Texas Slave Narratives

Texas Slave Narrative

  Jack Payne

I was born in 1844, in San Augustine County, near the Sabine County line. My father's name was Jim Hankla and my mother's was Martha Payne . I had seven sisters and six brothers. They are all dead now. I don't know where my folks come from. First I remember was my ma and us chilluns being sold off the block to Mistress Payne . The quarters was about one hundred yards from the big house, and when I was a little nigger, too little to work in the field, I stayed at the big house most of the time and helped Mistress Payne feed the chickens, make scarecrows to keep the hawks away and put wood on the fires. After I got big enough to hoe, I went to the field same as the other niggers. In the summer time after the crop was laid by I helped to cut wood for winter, build fences, cut bushes and drive a wagon hauling freight from Shreveport and Sabine Town. No man, I never earned any money for myself. What use I have for money then? I didn't hardly know what money looked like till after freedom. What did I eat? Mostly meat, sorghum syrup and bread. I eat so much beef during slavery time I aint never like it since. Them days most everything to eat was cooked in big iron pots on the fireplace and sometimes bread was cooked in the hot ashes and that was called ash cakes. No the slaves didn't have no separate gardens, old Mistress measured out the rations to each family. 

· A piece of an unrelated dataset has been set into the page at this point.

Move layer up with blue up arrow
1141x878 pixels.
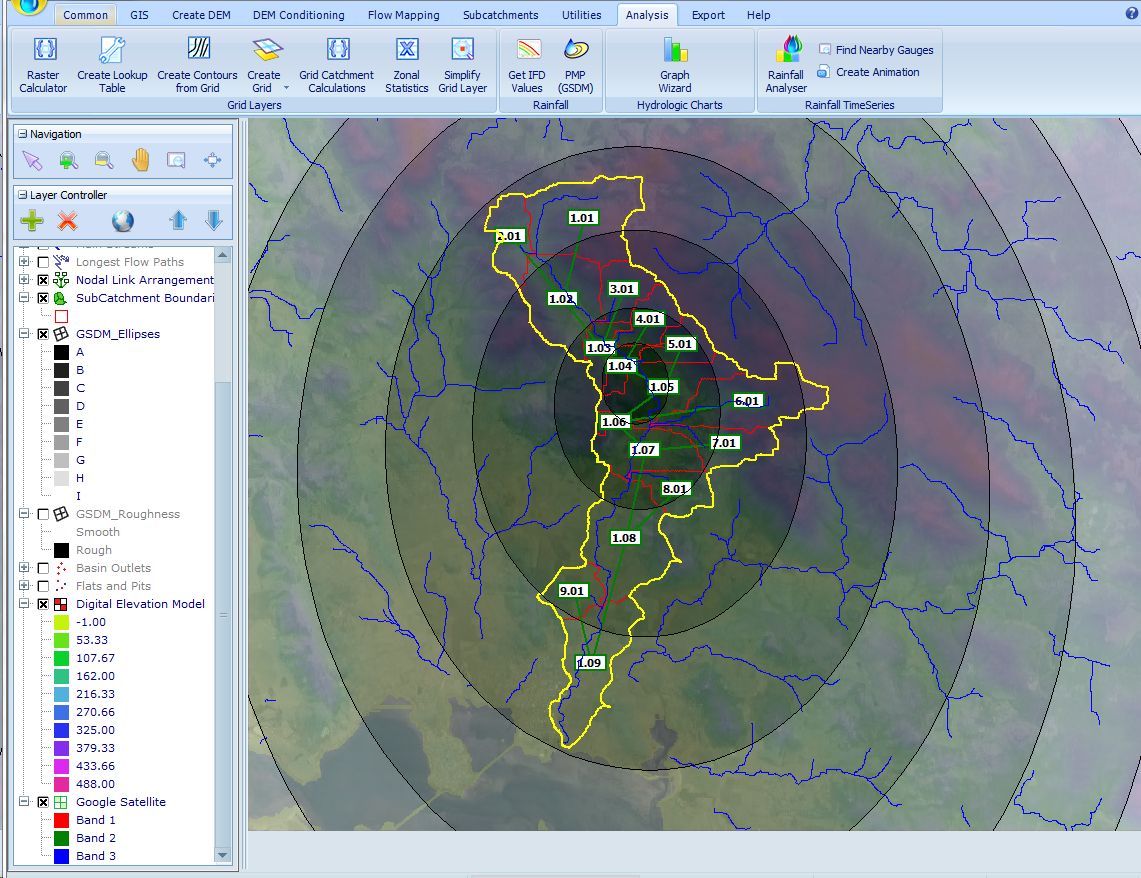(178, 221)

My Master was Mr. Ben Payne . He married Miss Annie Epps . They had seven children, four boys and three girls. They lived in a big double pin house made of hewed logs and had two stick and dirt chimneys with great big fireplaces. The overseer, he was the man who tended to everything about the plantation, told us what to plant here and what to plant there and seen that everybody worked. He'd blow a horn at four o'clock every morning and that meant for everybody to get up. We'd get to work by daylight or sun-up and work till de horn blow for dinner, then we would go back after dinner and work till dark. There was about 175 acres in this plantation and seventy-five or eighty slaves, counting babies and all. No man, there wasn't no church on this plantation, sometimes we had preaching under a brush arbor. I didn't go to preaching or baptizing much. We always had a big Christmas dinner and didn't have to work that day but we didn't have no other holidays, even Saturday evening. And when night come we went to bed, we was too tired to go to dances or meeting either. No I don't believe in 'haints', folks what think they see haints has a reason to believe they didn'.When slaves were sick old Mistress had a doctor to ten' on them all this making medicine out of roots and leaves got started since freedom. Yessum, I remember about the war, but it didn't make no difference in our livin' till it done over with.

The day it was over Marster called us all together and say, 'Now you all is jest as free as I am. You can stay with me or you can go where you pleases. You aint got no more Master, 'cept the good Lord.' I stayed about six months, then jest lived about, first one place then another. I married Lizzie Kirkley , we had four boys. We separated and she took the chillun, I aint seed them since, I don't know if they livin' or if I has any grandchillun. Last time I married a woman named Mandy Mitchell , she ceased about two years ago and I live with her son.